Muy pocas veces encuentro personas a las que les interese lo que hago. Ni siquiera mis familiares más directos entienden que pueda gustarme mi oficio y ahora que me pongo a escribir sobre mi trabajo, lo único que me viene a la cabeza son escenas que convencerían a cualquiera de dedicarse a otra cosa. Basta un ejemplo. Hace muchos años, yo trabajaba de empleada en un Tribunal Oral. Era una oficina de tres por tres con cuatro escritorios. Estábamos un poco apretados pero organizados para poder trabajar. Era la lectura de una sentencia que condenaba a un hombre a una pena de ocho años de prisión por un robo agravado. Él escuchó lo que la secretaria del juez decía y gritó: ¡Nooo! Al mismo tiempo, sacó de su boca una media hoja de una gillette y se cortó las venas de los dos brazos. Esto ocurrió delante de mí. La sangre manchó el expediente que estaba sobre el escritorio. El policía que custodiaba al condenado se quedó en la puerta sin moverse. Yo me quedé inmóvil. No me salía una palabra y me empezó a faltar el aire. Los jueces no estaban, pero en un minuto entró en la sala una jueza que le ordenó al detenido que dejara la gillette sobre la mesa. El tipo estaba furioso, pero cuando la vio fue como si estuviera ante la Ley en persona. No solo la obedeció de inmediato sino que además aceptó sentarse y esperar, en calma, a que vinieran los médicos a salvarle la vida. Después de ese día, por mucho tiempo recibí a los detenidos esposados y así los dejaba. Me había quedado tan impresionada que no podía confiar en ellos, pero tampoco en los policías que los traían. Con el tiempo volví a atenderlos sin esposas.

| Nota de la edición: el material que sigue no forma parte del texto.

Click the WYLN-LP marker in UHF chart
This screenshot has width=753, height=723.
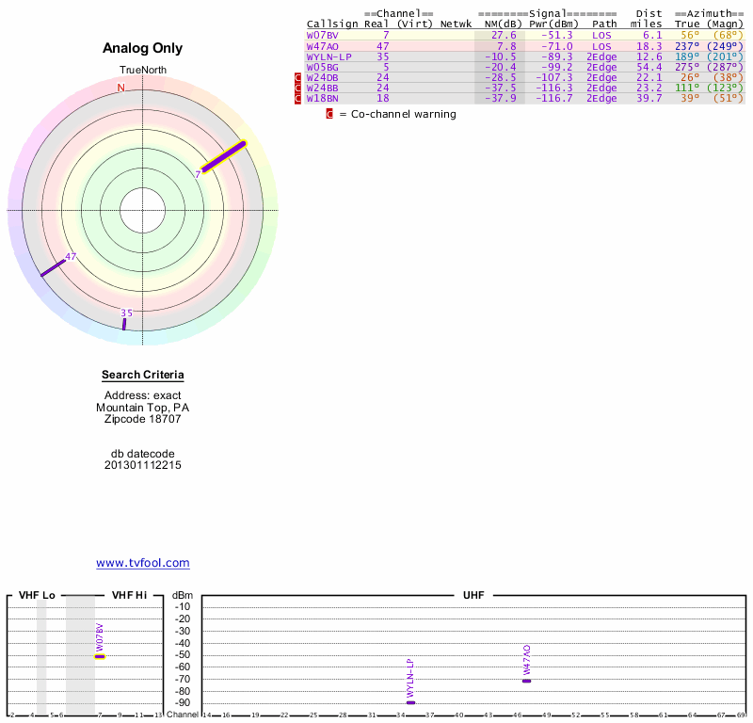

También he presenciado lecturas de veredictos con final feliz. Recuerdo a un acusado de violación que siempre había jurado ser inocente: tenía veinte años, trabajaba, estaba casado y tenía una hijita de dos. En los tres años que tardó el juicio perdió todo: su esposa lo dejó, no volvió a ver a la nena y lo echaron del trabajo. Solo lo acompañó su madre. Cuando los jueces lo declararon inocente, ella le dijo: «Yo te dije que confiaras en la Virgen, que ella no te iba a abandonar». A mí se me humedecieron los ojos.

Hay personas detenidas que luchan contra el olvido, acaso la peor condena. Quiero que tengan voz. Nunca volverán a ser los mismos. Sus familiares tampoco. Ni siquiera yo vuelvo a ser la misma después de cada caso. A ellos los transforma el encierro. A mí me transforman sus historias.